The tithe, the Babylonian one-tenth tax, was simply part and parcel of the cultural baggage Abraham brought with him from Mesopotamia. He was without any doubt at all completely familiar with the concept of giving up ten-percent of whatever goods as tax.

In our discussion yesterday, the word “firstfruits” was used in place of tithes, since most Christians believe a tenth of your salary should come off the top, not from what’s left over. This idea of a firstfruits offering is mentioned throughout the Old Testament, but Deuteronomy 18:4 calls it a provision for the Levites, or Jewish priests. Proverbs 3:9 says, “Honor the LORD with your wealth, with the firstfruits of all your crops.”

From these passages, I gather that the “one-tenth tax” is applicable to everything from money to crops, or possessions. Is that requirement, or demand, applicable to those under the new covenant? Hasn’t Messiah Jesus fulfilled all requirements under the old covenant?

What I’m learning is that all of God’s commands, including tithing, are more about helping us and less about helping God. God doesn’t need our help. He certainly doesn’t need our finances or possessions. Both Old and New Testaments talk about his need for our love.

Deuteronomy 30:6
The LORD your God will circumcise your hearts and the hearts of your descendants, so that you may love him with all your heart and with all your soul, and live.

Matthew 22:37-38
Jesus replied: “'Love the Lord your God with all your heart and with all your soul and with all your mind.' This is the first and greatest commandment.”

Consequently, both testaments promise life to those who follow this “golden rule.” So the questions I’m left with are this…

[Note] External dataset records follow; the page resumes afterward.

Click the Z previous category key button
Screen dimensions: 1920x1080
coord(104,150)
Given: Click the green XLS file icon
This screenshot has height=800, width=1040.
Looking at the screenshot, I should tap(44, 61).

Does God need one-tenth or the whole me?

Has he circumcised my heart or not?
, and

Will the tithe help him do that?


VTwin4Him said...

I feel that I've been uder conviction for sometime, that I am robbing God, not being a good steward of what He has entrusted to me.

I feel in the depths of me soul that He doesn't need the whole me, but that He wants all of me, sold out, utterly dependent on Him, and Him alone.

Will the tithe help Him circumcise your heart, my heart? I think it's the sacraficial giving that comes from the reserves of Him in my heart, realization that I can't do it on my own. For me it's a trust issue when it comes down to it, in that He will provide and work out the 90% to cover what 100% would. In Malachi, as you refered to initially about will you rob God, the good news is further in that God says to test Him and see that he will throw open the floodgates of heaven and pour out so much blessing that you will not have enough room to store it. We can trust in His faithfulness.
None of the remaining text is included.